━━ INFORMATION SUPPLIED ━━

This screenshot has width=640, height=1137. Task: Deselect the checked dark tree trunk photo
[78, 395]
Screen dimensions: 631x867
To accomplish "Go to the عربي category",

━━━
━━ INFORMATION SUPPLIED ━━

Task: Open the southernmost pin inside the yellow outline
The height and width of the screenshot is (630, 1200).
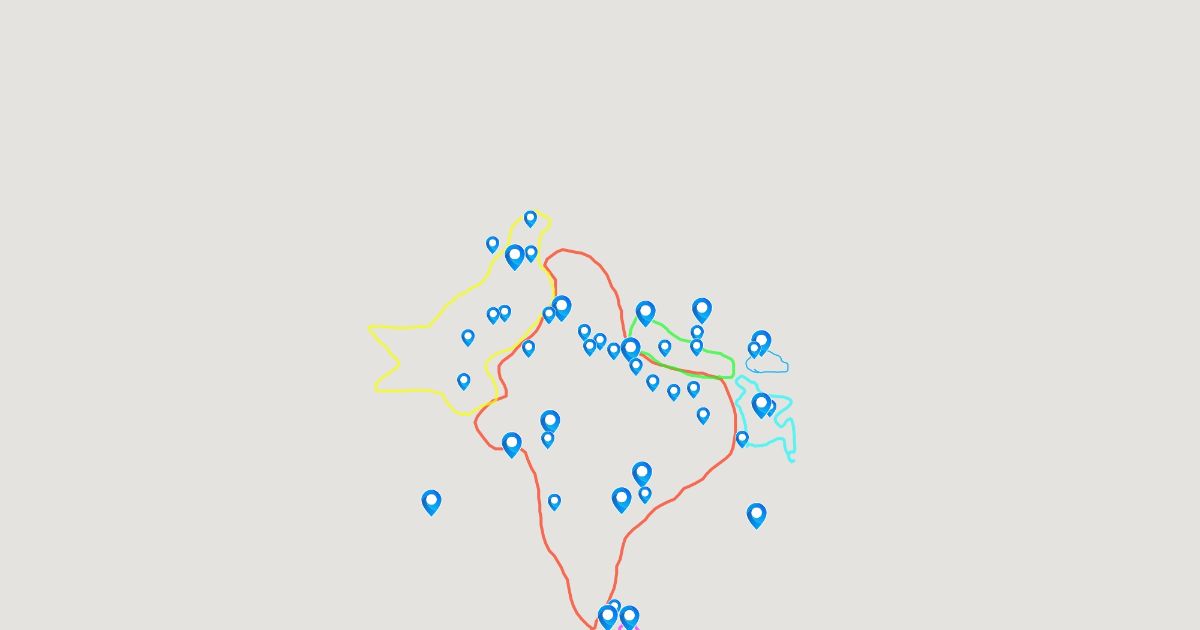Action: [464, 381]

━━━

## [REQUIRED WORK]
Count the lines in the rows above that contain the string "height", treating uppercase and lowercase as different. Reply with only the number.

## [FINAL ANSWER]
2